Nomination Counts Leak

Lizzo led Wednesday’s Grammy nominations as many had expected thanks to a suspected nomination count leak that happened a day before the official list was announced.

Lizzo earned eight nods, while Billie Eilish and Lil Naz X picked up six. Ariana Grande followed close behind with five. These numbers confirmed fan theories that the Grammys accidentally released nomination counts since they matched up with the information that appeared online Tuesday.

The Grammys website has pages for nominated artists. On those pages, you can see how many wins and nominations each artist has. As of yesterday, Grande had been nominated for six Grammy awards. For a period of time, however, fans saw that number increase to 11. Similar instances occurred for Taylor Swift, Lady Gaga and more. Many fans assumed that these totals reflected nominations that tat the time, had not been announced. 

The updated number accounts did not stay up throughout all of Tuesday. The numbers were eventually edited to show their correct totals. On Wednesday, after nominations were announced, the updated counts went live again.

Eligibility Questions

The leaks were not the only controversy surrounding the nominations. With Lizzo’s strong lead came questions about her eligibility for certain categories. Her eight nominations include Best New Artist, Album of the Year for Cuz I Love You (Deluxe), as well as Record and Song of the Year for “Truth Hurts.”

There are a number of reasons why Lizzo’s 2017 hit was eligible this year. When it comes to Song of the Year, the Grammys says a song can be considered “if it was first released or if it first achieved prominence during the Eligibility Year.” Since “Truth Hurts” didn’t climb the charts until this summer, it meets that criteria. 

It also meets standards because it had never been submitted for a Grammy in the past, and even though its first release was in 2017, it also appeared on the deluxe version of Lizzo’s 2019 album Cuz I Love You.

Many also had similar questions about Lady Gaga and the A Star is Born Soundtrack. The album, along with songs on it, received three nominations this year. It’s biggest song, “Shallow,” already earned itself two wins at last year’s ceremony, raising more questions about eligibility.

The answer is pretty straight-forward. The Shallow was released as a single for the film early enough to compete last year. The full album, however, was released later and only made the cut for the 2020 window. 

BTS and Taylor Swift Snubs

A lot of discussion on the nominations also centered around artists who were believed to have been snubbed from nominations. Many BTS fans were upset the band did not get any recognition from the Recording Academy. 

Their 2019 album Map of the Soul: Persona sold over four million copies and became the best-selling album in South Korean history. Many fans think this merits attention from the Grammys.

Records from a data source
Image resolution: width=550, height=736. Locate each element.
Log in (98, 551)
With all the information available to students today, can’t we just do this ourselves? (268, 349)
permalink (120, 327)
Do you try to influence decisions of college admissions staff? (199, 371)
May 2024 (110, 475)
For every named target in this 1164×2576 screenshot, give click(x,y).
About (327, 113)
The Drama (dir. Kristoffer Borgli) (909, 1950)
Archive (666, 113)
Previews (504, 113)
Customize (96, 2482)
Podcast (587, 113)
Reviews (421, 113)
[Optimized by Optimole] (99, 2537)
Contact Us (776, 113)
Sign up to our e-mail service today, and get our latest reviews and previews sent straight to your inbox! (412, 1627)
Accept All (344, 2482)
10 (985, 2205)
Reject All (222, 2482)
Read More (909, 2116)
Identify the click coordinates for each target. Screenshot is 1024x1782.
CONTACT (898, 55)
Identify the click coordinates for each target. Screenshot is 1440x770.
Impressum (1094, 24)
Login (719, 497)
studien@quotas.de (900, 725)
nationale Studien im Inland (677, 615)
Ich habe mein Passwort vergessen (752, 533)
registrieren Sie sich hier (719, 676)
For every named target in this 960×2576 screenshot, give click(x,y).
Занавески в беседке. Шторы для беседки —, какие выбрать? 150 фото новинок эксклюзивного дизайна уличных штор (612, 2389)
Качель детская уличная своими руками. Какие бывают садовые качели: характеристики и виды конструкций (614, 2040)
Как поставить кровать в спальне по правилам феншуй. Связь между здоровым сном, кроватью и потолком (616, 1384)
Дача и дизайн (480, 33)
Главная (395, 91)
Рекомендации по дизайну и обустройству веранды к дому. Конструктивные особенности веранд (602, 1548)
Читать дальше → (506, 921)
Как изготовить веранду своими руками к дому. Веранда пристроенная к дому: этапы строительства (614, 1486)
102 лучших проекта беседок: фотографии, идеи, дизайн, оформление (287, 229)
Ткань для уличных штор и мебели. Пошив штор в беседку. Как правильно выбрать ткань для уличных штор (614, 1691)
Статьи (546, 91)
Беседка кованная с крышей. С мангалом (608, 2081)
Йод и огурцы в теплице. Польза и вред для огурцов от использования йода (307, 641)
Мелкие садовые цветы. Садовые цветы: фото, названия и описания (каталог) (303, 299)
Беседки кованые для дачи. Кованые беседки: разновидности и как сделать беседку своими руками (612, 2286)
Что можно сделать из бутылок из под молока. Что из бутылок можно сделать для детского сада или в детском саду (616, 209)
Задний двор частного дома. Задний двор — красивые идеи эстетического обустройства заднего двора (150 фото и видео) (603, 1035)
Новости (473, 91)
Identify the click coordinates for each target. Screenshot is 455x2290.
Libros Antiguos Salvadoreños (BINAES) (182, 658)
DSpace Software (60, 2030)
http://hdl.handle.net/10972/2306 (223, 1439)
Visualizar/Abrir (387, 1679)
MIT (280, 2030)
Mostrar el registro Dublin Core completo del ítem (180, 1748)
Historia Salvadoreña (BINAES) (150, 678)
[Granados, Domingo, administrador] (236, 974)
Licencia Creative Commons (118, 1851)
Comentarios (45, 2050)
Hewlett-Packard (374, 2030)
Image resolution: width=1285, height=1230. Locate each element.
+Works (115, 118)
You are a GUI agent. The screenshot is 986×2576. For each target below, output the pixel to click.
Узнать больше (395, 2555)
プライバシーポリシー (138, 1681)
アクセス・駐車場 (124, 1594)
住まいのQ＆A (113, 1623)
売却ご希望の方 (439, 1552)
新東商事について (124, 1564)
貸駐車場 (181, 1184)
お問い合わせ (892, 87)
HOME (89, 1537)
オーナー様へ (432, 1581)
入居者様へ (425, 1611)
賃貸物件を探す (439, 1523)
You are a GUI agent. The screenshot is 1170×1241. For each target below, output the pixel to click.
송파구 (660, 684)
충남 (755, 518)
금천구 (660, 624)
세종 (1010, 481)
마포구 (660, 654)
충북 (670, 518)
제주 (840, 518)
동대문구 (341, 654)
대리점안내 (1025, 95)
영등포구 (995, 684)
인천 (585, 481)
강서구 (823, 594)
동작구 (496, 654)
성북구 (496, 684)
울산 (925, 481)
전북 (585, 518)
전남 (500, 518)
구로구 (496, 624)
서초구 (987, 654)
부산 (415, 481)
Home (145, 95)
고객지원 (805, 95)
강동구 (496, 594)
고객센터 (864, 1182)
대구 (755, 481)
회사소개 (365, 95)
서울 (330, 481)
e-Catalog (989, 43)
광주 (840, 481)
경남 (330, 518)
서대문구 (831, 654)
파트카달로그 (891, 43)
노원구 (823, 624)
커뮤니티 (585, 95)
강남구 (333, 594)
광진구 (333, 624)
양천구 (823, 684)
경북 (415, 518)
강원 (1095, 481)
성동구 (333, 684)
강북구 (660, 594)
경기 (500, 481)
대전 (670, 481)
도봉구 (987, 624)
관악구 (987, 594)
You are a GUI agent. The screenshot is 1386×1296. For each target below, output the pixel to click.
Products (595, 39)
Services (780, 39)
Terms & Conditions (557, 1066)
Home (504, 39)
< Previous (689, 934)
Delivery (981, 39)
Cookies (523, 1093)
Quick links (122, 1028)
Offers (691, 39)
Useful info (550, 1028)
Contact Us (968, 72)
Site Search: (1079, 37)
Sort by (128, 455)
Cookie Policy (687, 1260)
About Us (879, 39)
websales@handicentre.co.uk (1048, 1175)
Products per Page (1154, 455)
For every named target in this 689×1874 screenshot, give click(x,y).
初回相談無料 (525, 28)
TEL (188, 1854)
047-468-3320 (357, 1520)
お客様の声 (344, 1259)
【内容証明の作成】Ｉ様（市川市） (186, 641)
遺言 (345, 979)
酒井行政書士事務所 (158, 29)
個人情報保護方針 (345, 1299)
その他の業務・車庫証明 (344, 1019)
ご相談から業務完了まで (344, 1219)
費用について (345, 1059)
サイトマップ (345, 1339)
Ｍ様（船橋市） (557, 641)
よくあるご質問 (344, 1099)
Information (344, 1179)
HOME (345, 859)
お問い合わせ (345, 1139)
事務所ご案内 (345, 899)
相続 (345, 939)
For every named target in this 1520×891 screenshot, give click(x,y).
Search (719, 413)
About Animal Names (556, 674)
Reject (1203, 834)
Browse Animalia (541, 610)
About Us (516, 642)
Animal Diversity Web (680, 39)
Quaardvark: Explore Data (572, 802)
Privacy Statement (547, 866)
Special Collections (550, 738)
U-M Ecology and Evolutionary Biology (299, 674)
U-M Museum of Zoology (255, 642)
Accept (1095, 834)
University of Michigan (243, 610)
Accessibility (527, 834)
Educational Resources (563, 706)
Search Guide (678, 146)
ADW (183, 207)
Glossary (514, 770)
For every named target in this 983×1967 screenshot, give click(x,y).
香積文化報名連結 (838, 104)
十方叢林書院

WHAT IS ASKED ->
• A. According to the Grammy nominations article, why was "Truth Hurts" eligible for Song of the Year even though it first came out in 2017? Answer in one to three sentences.
• B. Go on with the Grammy nominations article from the point where it stops.
Nothing in these entries is needed.

RESULTS OF THE EXERCISE ->
• A. The Grammys consider a song if it first achieved prominence during the Eligibility Year, and "Truth Hurts" didn't climb the charts until this summer. It had also never been submitted for a Grammy before, and it appeared on the deluxe version of Lizzo's 2019 album Cuz I Love You.

• B.
This is not the first time BTS fans have been upset by the way American award shows treat K-Pop music. Earlier this year, the MTV Video Music Awards nominated them in a controversial new Best K-Pop category instead of just nominating them in the major slots. 

Fans are not the only ones pointing out that BTS has had a crazy year in terms of commercial success just for it to not translate into Grammy nominations. Rolling Stone published a piece saying that the Grammys “failure to acknowledge K-pop at awards shows stands in stark contrast to the music industry’s day-to-day reality.”

Their report also noted that over the past year, major American labels have all worked to add a K-Pop act to their slate. Elias Leight, the author of the piece, said that this goes further than just BTS. He said that it shows the Grammys has a blindspot when it comes to acknowledging the market for international music. 

“The problem extends beyond BTS: American listeners are ranging more widely than ever before, increasingly enthralled by singers from South Korea, but also by artists from Nigeria, Colombia, and Spain,” he wrote. “But the Grammys, as per usual, lag behind.”

Another snub getting a lot of online attention is Taylor Swift’s seventh album, Lover, not getting nominated for Album or Record of the year. This is Swift’s second album in a row to not be nominated here, marking what some see as a lull for her and the Grammys. 

This lull came as a surprise to critics, though. Many expected Lover to be a rebound for her and thought she would get nominated in all the major categories. Swift did earn herself three nominations, but that still is not the comeback that some expected and that fans were hoping for. 

Swift’s biggest nomination for Lover is for Song of the Year. She is the only solo songwriter nominated in that category this year. Also at stake for Swift is one of her major records. When she won Album of the Year for Fearless, she was just 20 years old, becoming the youngest person to win the award. 17-year-old Billie Eilish is nominated this year, and would take the crown if she won.o

Women and the Grammys

Another element many are keeping an eye on is something that has long been a contentious point for the Grammys: Its inclusion of women, or lack thereof. 

In 2018 the Recording Academy got a lot of flack when only one woman won a televised award. That same year, Lorde was the only woman nominated for Album of the Year, but was also the only artist from that category not asked to perform during the show.

This year will be the first ceremony under the Recording Academy’s first female president, Deborah Dugan. Many are wondering if this will impact the show at all. 

As far as nominations are concerned, it appears good for women. Five out of the eight Album of the Year nominations belong to women.  Many of the most-nominated artists are also female, which could translate into more female wins and performances come show night.  

See what others are saying: (Rolling Stone) (Variety) (The Hollywood Reporter)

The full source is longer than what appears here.